Bab 7 - Kunjungan

18 8 2
                                    

Cinta selalu punya dua sisi yang berbeda

Tangis dan tawa, derita serta bahagia

Suka dan duka, luka juga ceria

Tergantung nasib membawa yang mana

*****

"Kamu yakin, Mas, udah siap ketemu sama Bapak dan Ibuk?" tanya Mia memastikan. Ia berhenti sebentar sebelum memasuki pintu pagar.

"Masih kau tanya pula! Ya sudah pasti siap dan yakin aku ini," jawab Fredy mantap. Keputusannya ini sudah ia pikirkan matang-matang sejak perbincangannya dengan Christian dua hari yang lalu saat liburan di pantai.

Melakukan pendekatan saja dulu, urusan keyakinan dipikirkan nanti belakangan. Fredy menarik kesimpulan.

"Yuk, kita masuk." Kedua sudut bibir Mia terangkat. Hatinya menghangat melihat keseriusan dari kekasihnya itu. Soal perbedaan biarlah nanti akan diatasi pelan-pelan, siapa tahu Fredy berubah pikiran dan mau pindah keyakinan.

"Eh, tapi tunggu ...." Mia menahan tangan Fredy. Teringat sesuatu.

"Kenapa lagi?"

"Itu kalung kamu ... masukin dulu." Mia mengingatkan. Tidak ingin keluarganya tahu dulu soal keyakinan Fredy. Nanti ada waktunya sendiri. Semua butuh proses.

Tanpa membantah Fredy mengikuti perintah Mia.

Setelah itu mereka berjalan beriringan, sambil Fredy menuntun motornya masuk ke halaman berpaving menuju bangunan sederhana bergaya minimalis.

Sepi. Namun, pintu utama terbuka.

"Assalamu'alaikum!" ucap Mia tiba di depan pintu.

"Wa'alaikum salam ... sebentar!" Lengkingan cempreng Mariyati, ibu Mia, menyahut dari arah belakang rumah.

"Silakan duduk dulu, Mas," ucap Mia. "Aku mau ke belakang dulu."

Fredy mengangguk, setelah itu pandangannya menyapu seisi ruang tamu yang tak begitu luas.

"Eh, sudah datang to anak Ibuk."

Baru hendak membalikkan badan, Mariyati sudah tiba lebih dulu menyambut putri sulungnya tersebut.

Mia lekas meraih tangan kanan sang ibu, lalu menciumnya takdzim. Pelukan hangat serta kecupan di kedua pipi, Mia dapatkan sebagai balasan.

"Itu siapa, Nduk?" tanya Mariyati setelah menyadari ada sosok pemuda berdiri di ujung sofa.

Sejak kedatangan ibu Mia, Fredy kembali beranjak berdiri sebagai bentuk penghormatan pada tuan rumah.

"Ini ... teman Mia, Buk. Mas Fredy namanya."

Fredy pun maju beberapa langkah, mendekat ke arah Mia dan Ibunya.

"Fredy, Tante," ucap pemuda itu dengan logat khas kebanggaannya sembari mengulurkan tangan.

Ibu Mia menyambut uluran tangan Fredy seraya tersenyum. Senyum yang terlihat kurang ikhlas.

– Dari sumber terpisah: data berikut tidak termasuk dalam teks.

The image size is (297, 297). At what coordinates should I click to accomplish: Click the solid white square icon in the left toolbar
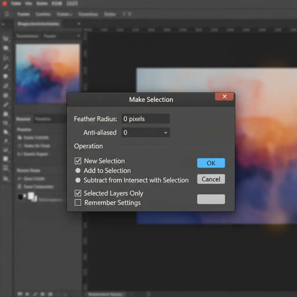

"Silakan duduk lagi, Nak Fredy."

Fredy mengangguk. "Terima kasih, Tante."

"Ayo, kamu ikut Ibuk," ucap Ibu Mia berbisik sembari menyeret lengan putrinya masuk menuju dapur.

"Haiish ... ada apa to, Buk?" tanya Mia heran.

"Dia orang Medan, yo?"

"Memangnya kalau Mas Fredy orang Medan kenapa, Buk?" Mia balik bertanya, melihat mimik tidak suka dari raut wajah yang sudah menampakkan kerutan penuaan di beberapa bagian.